Inspect values of derived (deterministic, un-transformed) variables at point?

I’m debugging a miss-specified model and trying to figure out why the logp of my observations is inf.
Unfortunately for me, one of the variables is transformed, I believe because it’s a TruncatedNormal. Is there any way to recover the un-transformed value from a point?
Here’s me in the debugger:

ipdb> p point
{'βtemp1': array(1.11700581), 'βtemp2': array(0.93765761), 'βod1': array(0.03401939), 'βod2': array(0.63373602),
 'AND Output_interval__': array([ 0.2386266 ,  0.13873085, -0.53425323, -0.16257509]), 
   'medium influences': array([[-0.69232133,  0.76863831,  0.71339414, -0.31977171],
       [ 0.55893651, -0.30711682,  0.10664718,  0.68078547],
       [-0.29005906,  0.37676899,  0.62135856, -0.14252686]]), 
   'err_sd_log__': array([-0.07765381, -1.20334943, -0.99376342, ...,  0.09904621,
       -0.8738467 , -0.15598646])}

Is there any way I can find the values of "AND Output" from the values of "AND Output__interval__"? If I can do that, I think I will be able to tell almost instantly why my model is breaking.
In general, if there was a way to interpret the un-transformed, named variables of a model from a point, that would be great.
There’s probably a function or method to do this, I just don’t know where to look for it.

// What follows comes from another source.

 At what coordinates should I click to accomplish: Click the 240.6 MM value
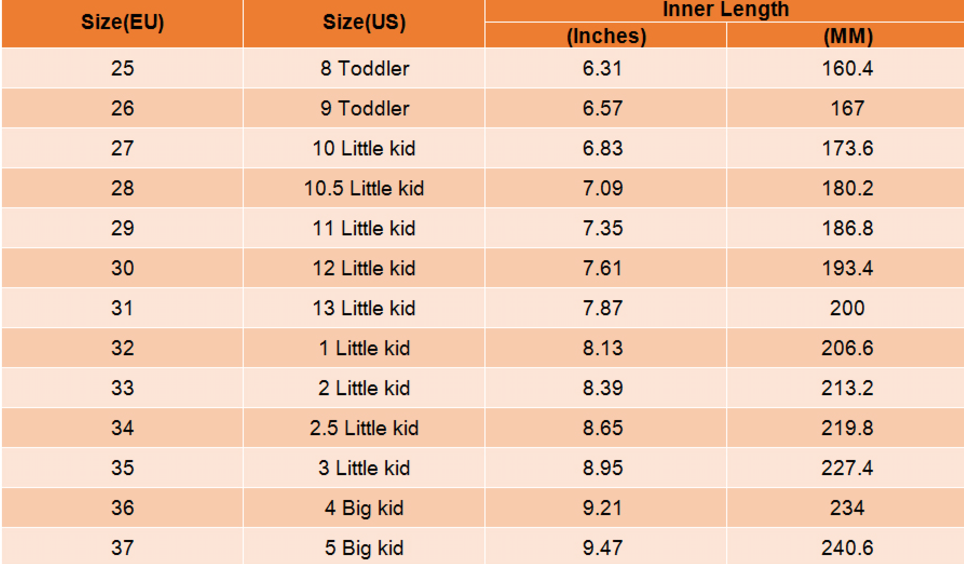coord(847,547)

OK, this is kind of terrifying, but I believe that this is how I do it:

p model['AND Output'].transformation.backward(np.array([ 0.2386266 ,  0.13873085, -0.53425323, -0.16257509])).eval()

Where the argument to backward comes out of the debugger output above.

That does for transformed variables, but doesn’t get me to the deterministic ones, which would really make the debugging easier.

There is this helper function you might find helpful:

I think if you do update_start_vals(testpoint, testpoint, model) it should output a dict with parameters that in the domain that the logp actually takes.

Thank you very much! This looks like just what I need!